[Dataset entries]
□ □ □ □

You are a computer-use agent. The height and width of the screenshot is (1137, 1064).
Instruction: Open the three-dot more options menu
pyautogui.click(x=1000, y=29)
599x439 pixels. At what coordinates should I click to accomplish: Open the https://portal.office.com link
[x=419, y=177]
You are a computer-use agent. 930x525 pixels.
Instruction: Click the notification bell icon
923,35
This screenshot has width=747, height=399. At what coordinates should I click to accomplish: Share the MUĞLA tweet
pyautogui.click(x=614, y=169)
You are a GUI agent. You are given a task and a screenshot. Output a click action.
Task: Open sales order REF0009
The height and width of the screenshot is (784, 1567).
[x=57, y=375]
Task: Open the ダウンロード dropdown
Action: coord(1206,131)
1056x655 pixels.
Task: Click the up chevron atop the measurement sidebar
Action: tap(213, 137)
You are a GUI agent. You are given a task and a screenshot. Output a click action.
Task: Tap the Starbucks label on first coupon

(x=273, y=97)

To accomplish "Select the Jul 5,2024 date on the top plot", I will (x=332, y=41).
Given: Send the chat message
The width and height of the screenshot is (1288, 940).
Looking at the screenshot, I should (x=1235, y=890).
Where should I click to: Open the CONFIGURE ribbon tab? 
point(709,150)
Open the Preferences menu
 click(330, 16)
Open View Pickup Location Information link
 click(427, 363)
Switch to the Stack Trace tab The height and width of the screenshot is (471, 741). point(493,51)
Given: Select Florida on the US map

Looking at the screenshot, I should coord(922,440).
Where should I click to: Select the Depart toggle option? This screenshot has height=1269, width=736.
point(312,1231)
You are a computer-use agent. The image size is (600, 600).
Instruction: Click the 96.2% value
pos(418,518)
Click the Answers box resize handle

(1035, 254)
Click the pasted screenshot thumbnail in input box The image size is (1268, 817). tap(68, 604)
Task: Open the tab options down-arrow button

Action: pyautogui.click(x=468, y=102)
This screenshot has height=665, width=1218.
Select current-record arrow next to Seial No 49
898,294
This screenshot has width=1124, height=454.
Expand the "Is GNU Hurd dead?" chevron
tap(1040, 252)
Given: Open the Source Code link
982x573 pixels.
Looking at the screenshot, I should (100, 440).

□ □ □ □

Copy out every record again, letter for letter.

__ANSWER TO THE PROBLEM__
You are a computer-use agent. The height and width of the screenshot is (1137, 1064).
Instruction: Open the three-dot more options menu
pyautogui.click(x=1000, y=29)
599x439 pixels. At what coordinates should I click to accomplish: Open the https://portal.office.com link
[x=419, y=177]
You are a computer-use agent. 930x525 pixels.
Instruction: Click the notification bell icon
923,35
This screenshot has width=747, height=399. At what coordinates should I click to accomplish: Share the MUĞLA tweet
pyautogui.click(x=614, y=169)
You are a GUI agent. You are given a task and a screenshot. Output a click action.
Task: Open sales order REF0009
The height and width of the screenshot is (784, 1567).
[x=57, y=375]
Task: Open the ダウンロード dropdown
Action: coord(1206,131)
1056x655 pixels.
Task: Click the up chevron atop the measurement sidebar
Action: tap(213, 137)
You are a GUI agent. You are given a task and a screenshot. Output a click action.
Task: Tap the Starbucks label on first coupon

(x=273, y=97)

To accomplish "Select the Jul 5,2024 date on the top plot", I will (x=332, y=41).
Given: Send the chat message
The width and height of the screenshot is (1288, 940).
Looking at the screenshot, I should (x=1235, y=890).
Where should I click to: Open the CONFIGURE ribbon tab? 
point(709,150)
Open the Preferences menu
 click(330, 16)
Open View Pickup Location Information link
 click(427, 363)
Switch to the Stack Trace tab The height and width of the screenshot is (471, 741). point(493,51)
Given: Select Florida on the US map

Looking at the screenshot, I should coord(922,440).
Where should I click to: Select the Depart toggle option? This screenshot has height=1269, width=736.
point(312,1231)
You are a computer-use agent. The image size is (600, 600).
Instruction: Click the 96.2% value
pos(418,518)
Click the Answers box resize handle

(1035, 254)
Click the pasted screenshot thumbnail in input box The image size is (1268, 817). tap(68, 604)
Task: Open the tab options down-arrow button

Action: pyautogui.click(x=468, y=102)
This screenshot has height=665, width=1218.
Select current-record arrow next to Seial No 49
898,294
This screenshot has width=1124, height=454.
Expand the "Is GNU Hurd dead?" chevron
tap(1040, 252)
Given: Open the Source Code link
982x573 pixels.
Looking at the screenshot, I should (100, 440).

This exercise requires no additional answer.